Providing for Providers
Sarah E. Coyne helps rural hospitals apply big health care laws to small-scale operations
Published in 2017 Wisconsin Super Lawyers magazine
By Christine Schuster on November 10, 2017
When a doctor faces suspension due to conduct or incompetence at a large hospital, there’s a long list of other doctors of the same specialty who can take over. It’s a different story when that doctor is the only general surgeon at a critical access hospital—a rural facility with as few as 25 beds and five doctors. Recently that very thing occurred, and that’s where Sarah E. Coyne came in.
A surgeon faced a disciplinary process, which usually requires review by a subcommittee of the hospital’s medical staff, but was not possible in this case. She sought an outside surgeon to review the situation through a neutral, external peer-review service. “It had to be somebody that was rural also, because practicing surgery in a rural setting is just different,” she says. “You don’t have all the fancy equipment and supplies that you might in a larger hospital.” She likewise helped arrange for an OB/GYN surgeon at the hospital to act as both a mentor and proctor to the suspended surgeon while they completed the correctional process.
Coyne, the national chair of Quarles & Brady’s health law practice group, is out-of-house counsel for many rural hospitals. She helps them with challenging issues, given their limited resources. “We have to be creative and be able to scale things down in a way that works,” she says.
She guides staff through the ways to comply with laws, such as the obligation to report unprofessional conduct. When a doctor reports another for wrongdoing, it can be rough on workplace culture. “They have a tiny medical staff; everybody knows everybody; everybody trained everybody; and how this can work in a way that they can sleep at night has been a real challenge for us,” Coyne says.

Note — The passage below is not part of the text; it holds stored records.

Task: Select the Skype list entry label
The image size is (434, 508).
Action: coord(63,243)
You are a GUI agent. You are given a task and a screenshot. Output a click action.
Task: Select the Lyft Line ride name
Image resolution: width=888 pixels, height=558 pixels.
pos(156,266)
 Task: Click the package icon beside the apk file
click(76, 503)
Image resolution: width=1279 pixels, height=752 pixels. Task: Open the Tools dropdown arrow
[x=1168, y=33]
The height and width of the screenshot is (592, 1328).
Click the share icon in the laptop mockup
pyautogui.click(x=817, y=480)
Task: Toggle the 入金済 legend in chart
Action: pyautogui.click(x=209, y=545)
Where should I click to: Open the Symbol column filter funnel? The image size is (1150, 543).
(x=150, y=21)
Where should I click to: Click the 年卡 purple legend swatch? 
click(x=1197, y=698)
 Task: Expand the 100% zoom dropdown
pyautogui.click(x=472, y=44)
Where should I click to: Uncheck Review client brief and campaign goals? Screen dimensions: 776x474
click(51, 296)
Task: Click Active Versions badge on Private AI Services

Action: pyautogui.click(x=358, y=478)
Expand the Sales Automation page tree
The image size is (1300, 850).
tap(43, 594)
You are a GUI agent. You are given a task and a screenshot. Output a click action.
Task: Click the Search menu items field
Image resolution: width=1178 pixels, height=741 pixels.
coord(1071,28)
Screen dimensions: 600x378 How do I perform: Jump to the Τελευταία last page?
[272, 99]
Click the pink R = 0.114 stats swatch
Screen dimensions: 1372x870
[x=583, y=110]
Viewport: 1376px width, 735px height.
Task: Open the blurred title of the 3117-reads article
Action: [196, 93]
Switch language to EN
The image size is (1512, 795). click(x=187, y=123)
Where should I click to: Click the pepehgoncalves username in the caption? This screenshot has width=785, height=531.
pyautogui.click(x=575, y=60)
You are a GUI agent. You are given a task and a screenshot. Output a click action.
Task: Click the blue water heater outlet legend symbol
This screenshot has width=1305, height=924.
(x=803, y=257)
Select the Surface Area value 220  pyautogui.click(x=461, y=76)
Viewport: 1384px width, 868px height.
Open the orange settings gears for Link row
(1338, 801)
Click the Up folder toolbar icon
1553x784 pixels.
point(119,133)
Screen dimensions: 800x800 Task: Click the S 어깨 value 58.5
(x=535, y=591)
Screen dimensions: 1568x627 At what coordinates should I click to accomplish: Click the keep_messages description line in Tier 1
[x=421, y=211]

In the early ’90s, Coyne spent four years as an occupational therapist for neurologically impaired patients. She became concerned about patients driving without restrictions on their licenses and researched ways to do something about it in the law library. She enjoyed the work and, on a whim, applied to law school.
“I started working in health care and found it easier than it might have been if I hadn’t been steeped in the culture of hospitals and the medical system,” she says. “It gave me a lot of context and operational knowledge that allowed me to be practical a lot sooner than I otherwise would have been with legal advice.”
HIPAA, the 1996 act governing medical privacy, is designed to work for hospitals of all sizes, yet it presents challenges to Coyne’s clients. “A huge hospital system might be able to purchase a complicated electronic medical record and implement it and devote tons of resources to make it go smoothly. That’s not going to be possible in a little hospital, yet they still have to check all the boxes.”
How do you apply system upgrades without a dedicated IT staff? Coyne works to find physicians who are interested in IT and willing to volunteer their time. She has even enlisted hospital CEOs to sit at the help desk after hours to fill the role of technical support workers.
“Physicians are—I don’t mean to stereotype—generally not in love with the idea of changing the way they document,” Coyne says. “They’d much rather be treating patients, and it’s kind of a fight, to be honest, to get physicians to jump in and do what they need to do to learn how to use it.”
Coyne, too, has to be readily available at all times.
“It’s a way of practicing law, and an area of law, that there just isn’t a lot of background in,” she says. “We had to make up our own rubric.”